JP Morgan now owns this company, at no fault of their own. But if you break the trust of someone, whether it’s because you’re promising people on a sales page things and you don’t deliver, you tell someone that they have lifetime access to a course, then you take a course away.  You have lost trust; you will get hate from people.

I just have to say like, nowadays, one happy customer will tell one other customer but one angry customer will tell all the social media followers or Twitter followers, so don’t piss people off and have integrity. 

Image of a blonde woman smiling next to text that says, "The wealthy are always looking for ways to leverage debt." - Silvia Manent, Manent Capital

silvia manent bio

Silvia is the Founder and Managing Partner of Manent Capital, a Boston-based wealth management firm that manages over $70 million and focuses on helping professionals understand their personal and business finances so that they can feel accomplished, confident and excited about investing in their future dream goals.
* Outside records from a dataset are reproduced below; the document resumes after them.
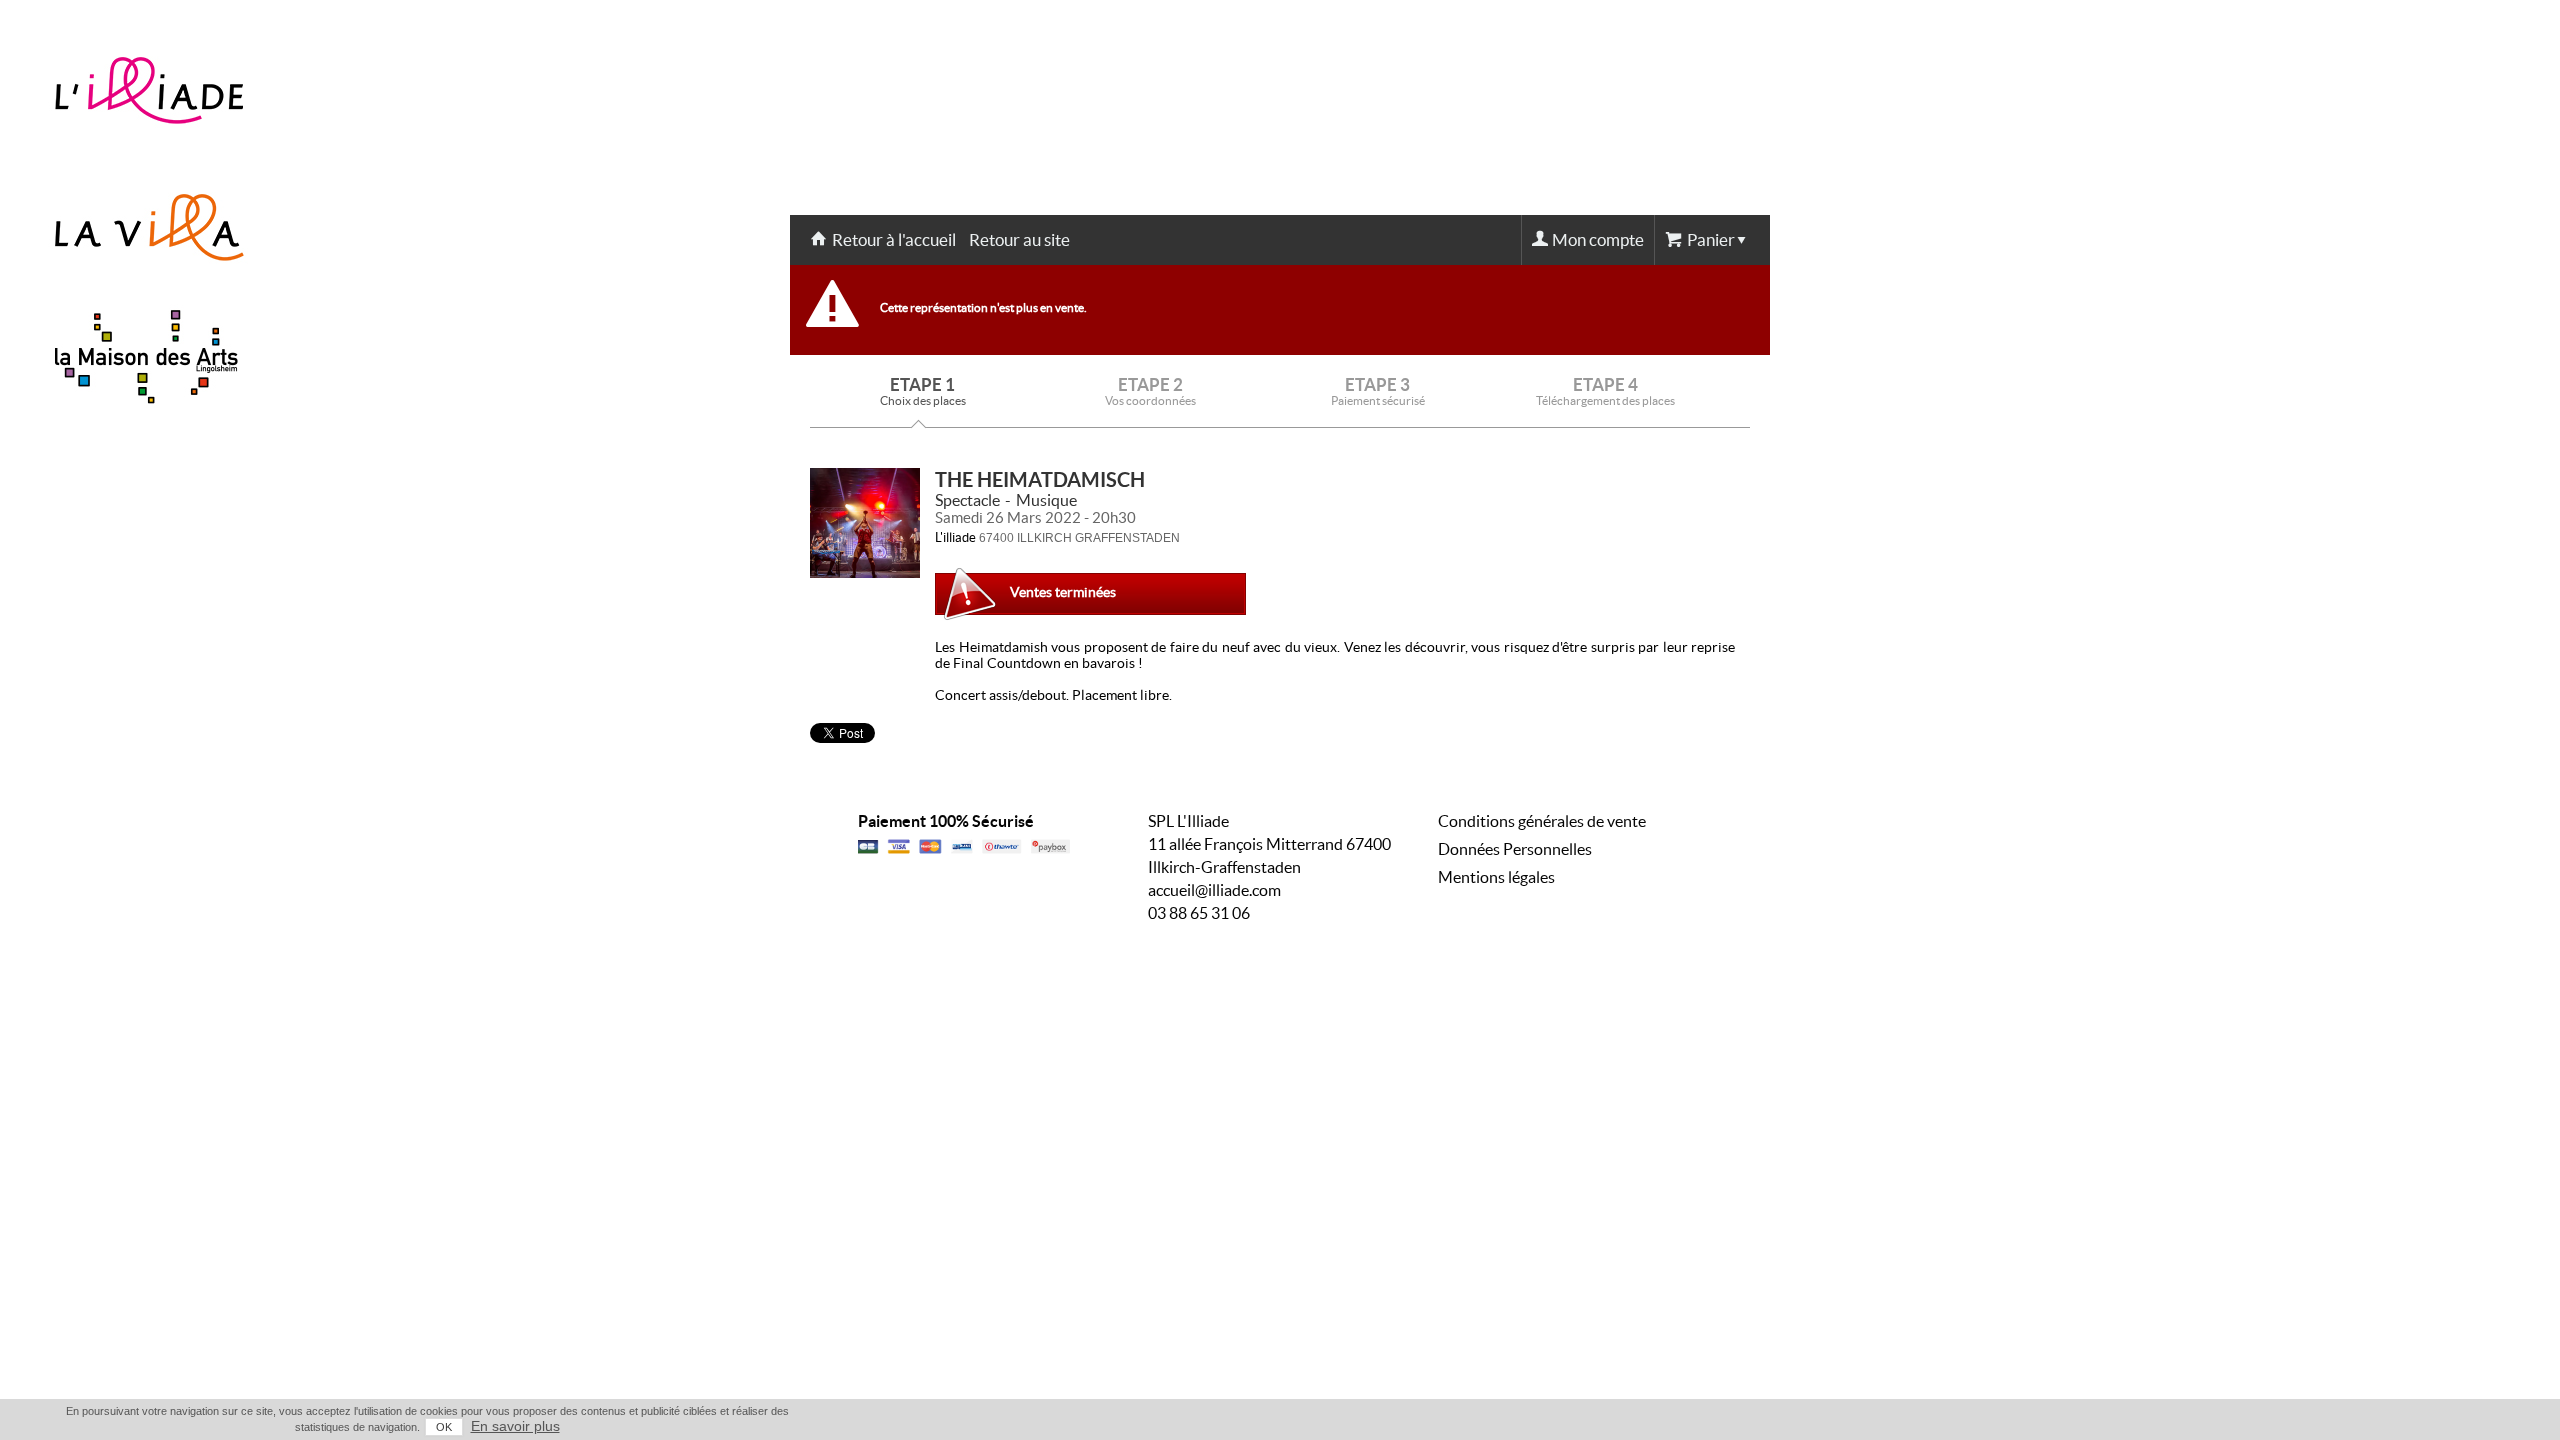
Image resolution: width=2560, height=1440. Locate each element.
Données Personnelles (1515, 849)
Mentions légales (1496, 877)
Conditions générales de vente (1542, 821)
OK (444, 1427)
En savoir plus (515, 1426)
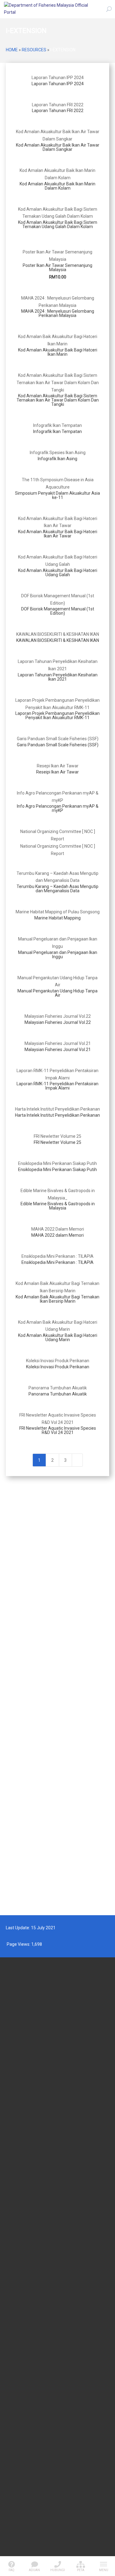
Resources (34, 49)
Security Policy (18, 2438)
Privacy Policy (17, 2446)
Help (9, 2479)
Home (12, 49)
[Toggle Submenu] (98, 1503)
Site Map (13, 2471)
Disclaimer (15, 2455)
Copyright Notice (20, 2463)
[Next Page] (77, 1460)
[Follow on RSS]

She has over 10 years of investment and wealth management experience, including individual investment management, comprehensive financial planning and high net worth advisory.

Prior to founding Manent Capital, Silvia worked as a financial advisor at Morgan Stanley where she was responsible for providing clients with personalized plans to help them better manage their investments, cash flow and achieve their financial goals. Prior to this, Silvia worked with international ultra-high net worth clients at Credit Suisse in Zürich, Switzerland as well as J.P. Morgan in Boston, MA. Silvia began her career in Palo Alto, CA at Cepheid, a leader in molecular diagnostics and Instrumentation Laboratory (IL), a leader in critical care, hemostasis and point-of-care diagnostics.

Silvia received her undergraduate and master’s degree in Finance and International Management from ESADE, a Top-Ranked European Business School. Silvia is a Chartered Financial Analyst (CFA®), the highest distinction in the investment management profession as well as a Certified Financial Planner (CFP®), the standard of excellence in financial planning. In addition to understanding the complexities of the changing financial climate, Silvia is held to the most rigorous ethical standards by both designations.

Silvia speaks English, Spanish, French and Catalan.